Se debe reparar daño por muerte de bebés

La falta de insumos y equipo clínico, así como la inadecuada atención médica a cuatro recién nacidos de comunidades indígenas de Chihuahua, causaron la muerte de tres de ellos en el Hospital Comunitario de Guadalupe y Calvo, afirmó la Comisión Nacional de los Derechos Humanos (CNDH), por lo que dirigió una recomendación al gobernador Javier Corral Jurado.

El organismo indicó que en el primer caso, una joven de la comunidad tepehuana acudió al hospital para dar a luz a dos niños, quienes al nacer presentaron síndrome de dificultad respiratoria, fiebre y riesgos de padecer sepsis neonatal y enterocolitis necrosante.

Sin embargo, explicó que la inadecuada valoración médica, la falta de tratamiento oportuno, la escasez de personal y la permanencia indebida de los recién nacidos en cuneros en lugar de que fueran canalizados a la Unidad de Cuidados Intensivos Neonatales (UCIN) de otro hospital, provocaron el fallecimiento de ambos.

Síndrome

En el segundo caso, una mujer de la etnia rarámuri dio a luz a un niño que también presentó síndrome de dificultad respiratoria y disminución de la temperatura corporal, por lo que debió ser colocado en incubadora, pero estuvo en una cuna abierta, “lo que favoreció su deterioro clínico y la evolución del proceso patológico consistente en enterocolitis necrosante y sepsis neonatal, que le provocaron la muerte”, mencionó la CNDH.

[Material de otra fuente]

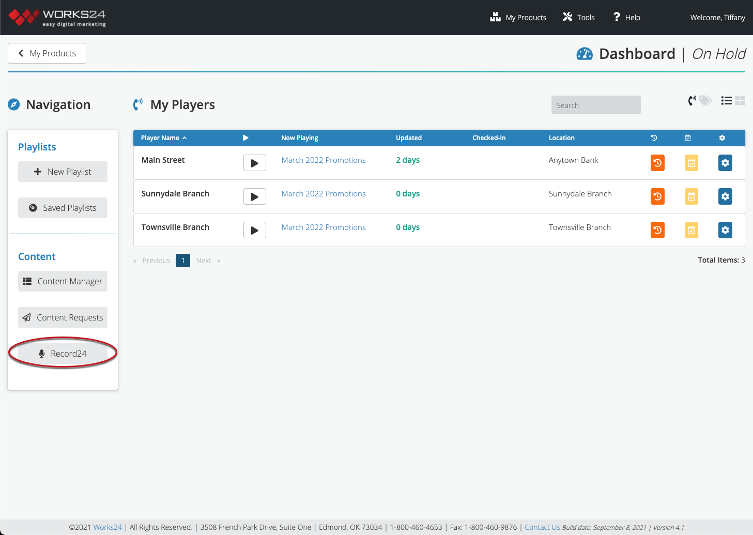
Task: Open schedule calendar for Main Street
Action: 691,163
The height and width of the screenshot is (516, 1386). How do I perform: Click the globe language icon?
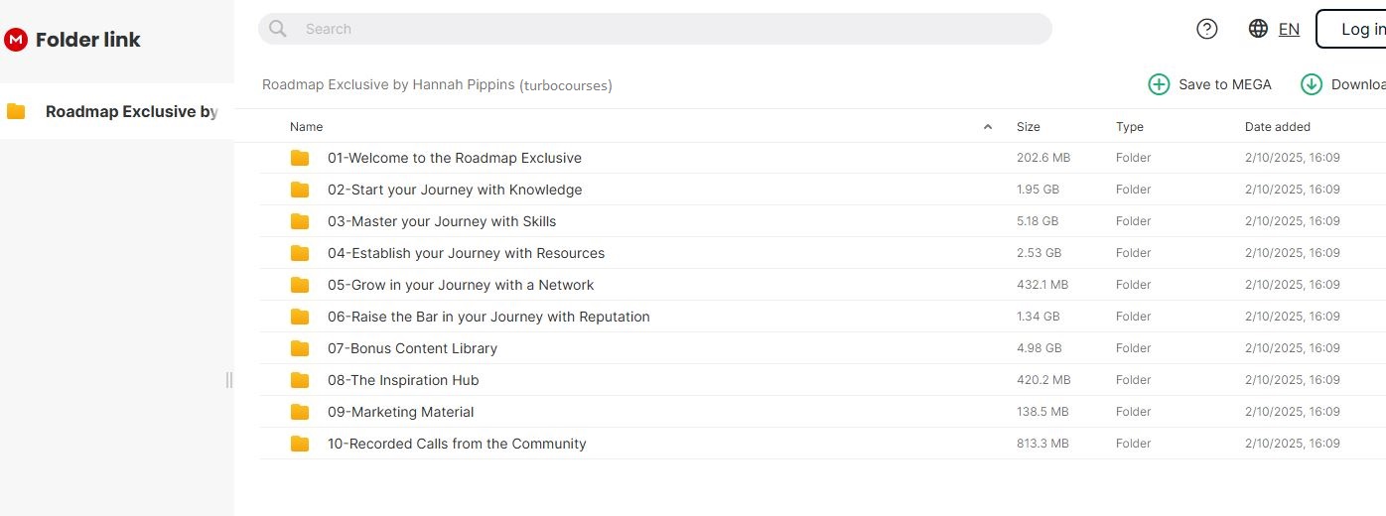pos(1258,29)
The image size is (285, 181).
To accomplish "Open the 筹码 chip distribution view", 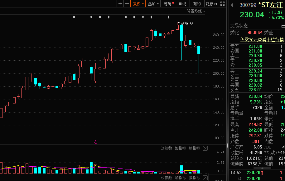I will tap(168, 4).
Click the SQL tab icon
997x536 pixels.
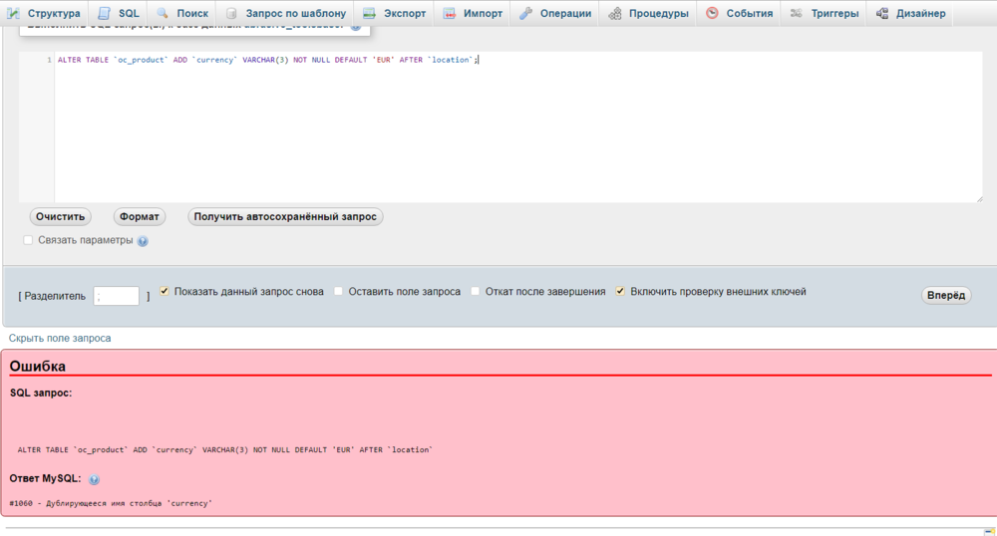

El tercer caso es el de una mujer, quien dijo que al momento de nacer su hija presentó datos sugestivos de síndrome de dificultad respiratoria, taquipnea y sepsis, por lo que personal médico la sometió a terapia antibiótica, que le fue suspendida sin otorgarle otro tratamiento, lo que la expuso a complicaciones que pudieron costarle la vida.

Sin embargo, la recién nacida fue trasladada a otro hospital en donde se le brindó la atención requerida y logró revertir el cuadro de sepsis.